Selon la définition de l’UNRST (Union nationale des revêtements de sols techniques), le solier moquettiste travaille des matériaux techniques et souvent coûteux, son geste doit être sûr. Il effectue toutes les préparations nécessaires du support avant la pose des revêtements.
Ce métier fait appel à des savoirs multiples : Autonome et organisé, il travaille seul ou en équipe réduite, il gère les aléas et prend des initiatives. En bonne condition physique, il approvisionne son chantier et adapte ses gestes et postures au travail à réaliser. Adroit et habile, il a le goût de travail manuel, il est précis et minutieux. Diplomate et à l’écoute, il est en relation étroite avec le client et les autres corps d’état sur les chantiers. Sérieux et respectueux des autres, il contrôle les travaux à réaliser, rend compte des problèmes, laisse un chantier propre et organise son travail en concertation avec les autres corps d’état. Présentable et soigneux, il est l’image de marque de l’entreprise sur les chantiers.

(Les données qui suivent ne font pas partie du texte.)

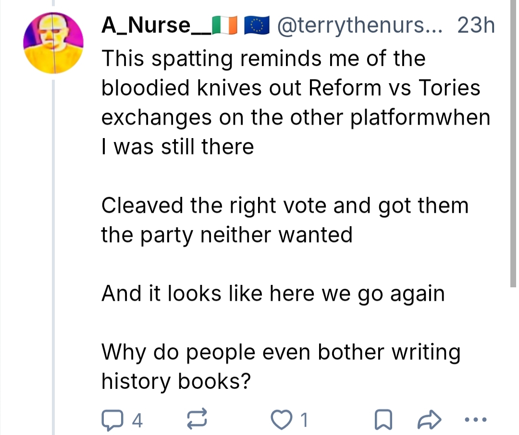
Task: Click the 23h timestamp
Action: tap(476, 26)
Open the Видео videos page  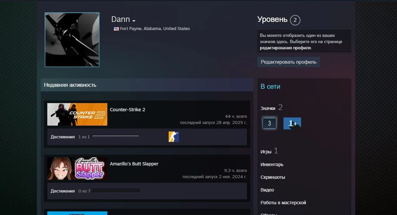[267, 190]
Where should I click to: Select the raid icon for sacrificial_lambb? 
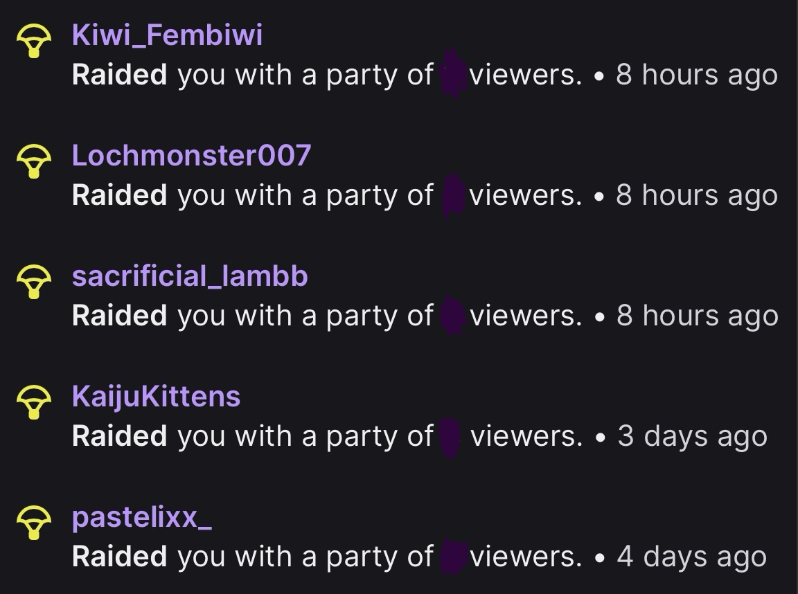33,282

Concernant la formation, le CAP Solier Moquettiste, se prépare en deux ans en sortie de 3ème ou en un an pour ceux titulaires d’un CAP finition (exemple : Peinture). Soit dans un Lycée Professionnel (avec des stages en entreprises), statut scolaire. Soit en alternance, temps partagé entre les cours et l’entreprise, dans un CFA, Centre de Formation d’Apprentis, statut d’apprenti.